§ **Things to do**
1. List every headword that the word-origins excerpt defines, in the order they appear.
2. Answer these from the word-origins excerpt:
(a) What does the Greek "doxologos" mean?
(b) In what century was the Draconian Code written?
(c) What number do "douzaine" and "duodecim" both mean?
3. Transcribe everything in the word-origins excerpt from "Dozen – from" down to "of Achilles’s Heel)".

§ **Excerpt**
•••••

Douglas – Scottish family name meaning “black stream”; from Gaelic “dubh”, black and “glais”, stream

Doxology – from Greek “doxologos”, uttering praise; the Greater Doxology is “Gloria in Excelsis” and the Lesser Doxology is the “Gloria Patri”

Dozen – from French “douzaine” itself from Latin “duodecim” both meaning twelve

Draconian Code – severe code written by Draco in 7th century BC; nearly every violation called for capital punishment

Dragon – from Greek word “drakos”, eye; legends of the dragon that would watch and guard the golden apples of Hesperides

Dragon’s Blood – in German legend, Siegfreid bathed in Dragon’s Blood in order to make him immune from injury but a leaf fell on him and the place it covered remained vulnerable (similar to story of Achilles’s Heel)

•••••

§ **Source data**

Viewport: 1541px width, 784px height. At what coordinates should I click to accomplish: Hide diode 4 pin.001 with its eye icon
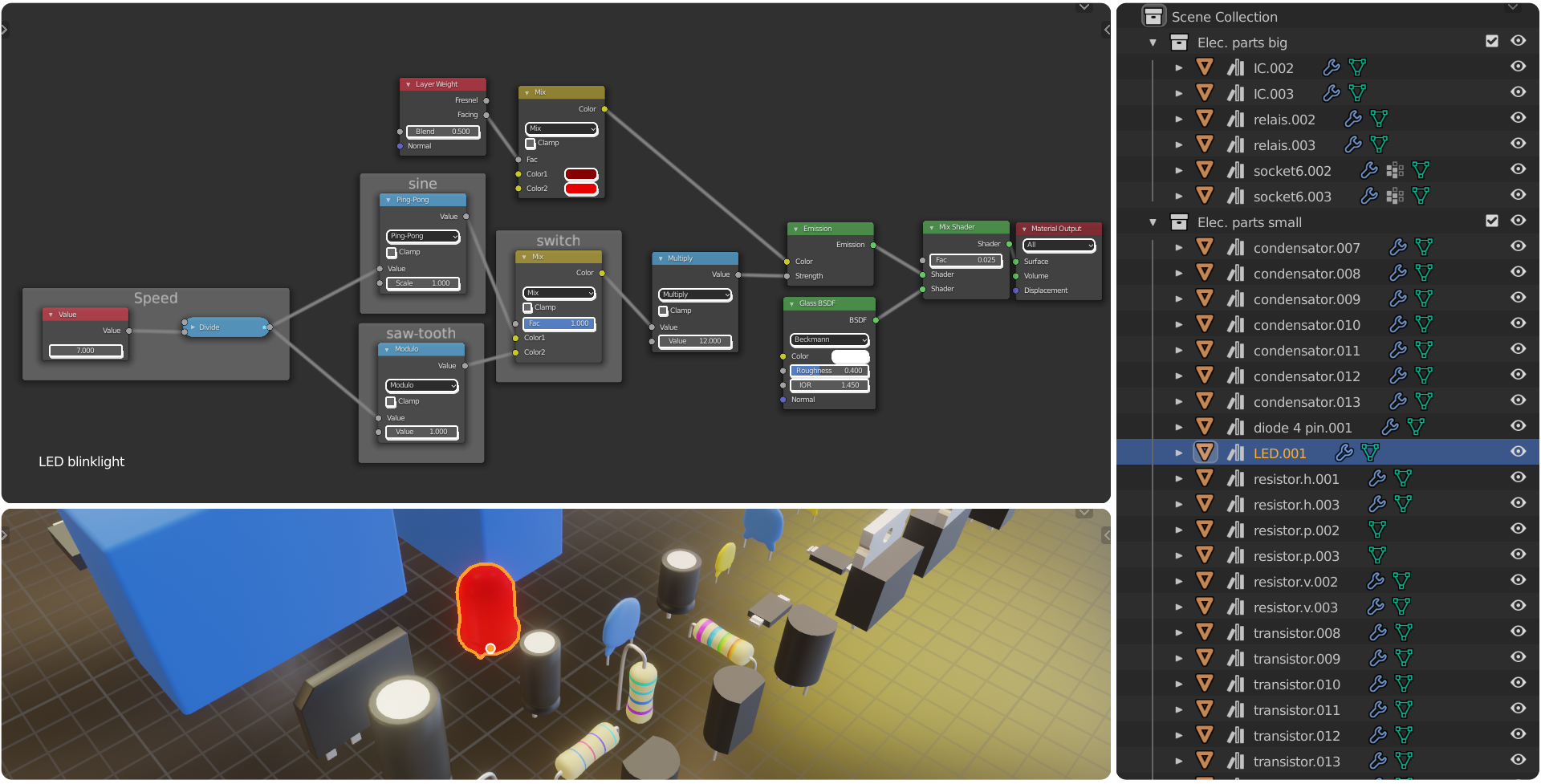point(1518,427)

•••••

§ **Answers to the exercises**
1. Douglas, Doxology, Dozen, Draconian Code, Dragon, Dragon's Blood

2.
(a) Uttering praise
(b) The 7th century BC
(c) Twelve

3.
Dozen – from French “douzaine” itself from Latin “duodecim” both meaning twelve

Draconian Code – severe code written by Draco in 7th century BC; nearly every violation called for capital punishment

Dragon – from Greek word “drakos”, eye; legends of the dragon that would watch and guard the golden apples of Hesperides

Dragon’s Blood – in German legend, Siegfreid bathed in Dragon’s Blood in order to make him immune from injury but a leaf fell on him and the place it covered remained vulnerable (similar to story of Achilles’s Heel)